HB 2602: PASS — Concurrence (101 Yes, 21 No, 3 Absent). Lets independent contractors choose third-party "portable benefit" accounts for health, disability, retirement, and other benefits. Creates a state income tax subtraction for qualifying contributions starting tax year 2027.
HB 2571: PASS — Concurrence (122 Yes, 0 No, 3 Absent). Raises the public letting threshold for county construction projects from $25,000 to $100,000, allowing counties to award more mid-sized projects without formal public bidding.
SB 20: PASS — Conference Committee Report (104 Yes, 17 No, 4 Absent). Enacts the Kansas Consumer Prescription Protection and Accountability Act. See top story above for full details.
HB 2323: PASS — Concurrence (122 Yes, 0 No, 3 Absent). Gives the Insurance Commissioner power to bring civil actions against fraudulent insurance acts, with fines up to $10,000 per act, restitution authority, and two-way audio-video testimony.
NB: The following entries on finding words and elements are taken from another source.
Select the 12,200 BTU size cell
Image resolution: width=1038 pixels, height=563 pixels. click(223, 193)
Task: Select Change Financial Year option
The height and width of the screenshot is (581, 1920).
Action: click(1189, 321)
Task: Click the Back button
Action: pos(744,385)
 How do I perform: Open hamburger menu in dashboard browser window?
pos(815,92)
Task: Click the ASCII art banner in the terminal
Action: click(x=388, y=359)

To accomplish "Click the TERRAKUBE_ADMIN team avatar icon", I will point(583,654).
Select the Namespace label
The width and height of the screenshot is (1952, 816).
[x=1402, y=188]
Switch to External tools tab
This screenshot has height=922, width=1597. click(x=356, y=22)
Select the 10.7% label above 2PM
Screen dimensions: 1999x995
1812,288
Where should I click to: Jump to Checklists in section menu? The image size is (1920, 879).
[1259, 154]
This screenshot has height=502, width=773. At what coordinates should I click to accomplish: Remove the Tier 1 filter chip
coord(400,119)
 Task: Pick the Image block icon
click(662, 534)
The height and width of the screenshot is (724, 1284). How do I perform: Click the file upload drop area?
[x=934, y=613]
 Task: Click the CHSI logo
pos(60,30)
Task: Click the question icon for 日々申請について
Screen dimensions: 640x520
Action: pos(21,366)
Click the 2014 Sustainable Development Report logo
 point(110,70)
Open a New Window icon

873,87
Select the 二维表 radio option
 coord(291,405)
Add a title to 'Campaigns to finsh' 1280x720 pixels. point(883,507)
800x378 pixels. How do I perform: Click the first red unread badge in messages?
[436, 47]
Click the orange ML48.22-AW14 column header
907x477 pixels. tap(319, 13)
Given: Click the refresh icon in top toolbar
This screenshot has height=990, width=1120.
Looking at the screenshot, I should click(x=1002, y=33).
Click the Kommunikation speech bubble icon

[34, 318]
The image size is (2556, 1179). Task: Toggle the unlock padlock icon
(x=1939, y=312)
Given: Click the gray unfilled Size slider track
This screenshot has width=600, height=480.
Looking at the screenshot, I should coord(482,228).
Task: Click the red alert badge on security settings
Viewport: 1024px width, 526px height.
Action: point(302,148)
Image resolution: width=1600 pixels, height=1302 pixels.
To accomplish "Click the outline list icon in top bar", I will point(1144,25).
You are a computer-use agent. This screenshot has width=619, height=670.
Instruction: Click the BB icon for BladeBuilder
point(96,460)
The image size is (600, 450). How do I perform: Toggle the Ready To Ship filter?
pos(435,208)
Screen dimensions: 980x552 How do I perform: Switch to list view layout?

Extends fraud rules to the automobile assigned claims plan.
Senate (1)
HB 2331: PASS — Final Vote (38 Yes, 0 No, 2 Absent). Lets district coroners dispose of unclaimed cremated remains after three years with published notice and a 30-day waiting period. Limits liability except for gross negligence. Requires six hours of annual continuing education for embalmers and funeral directors by July 1, 2026.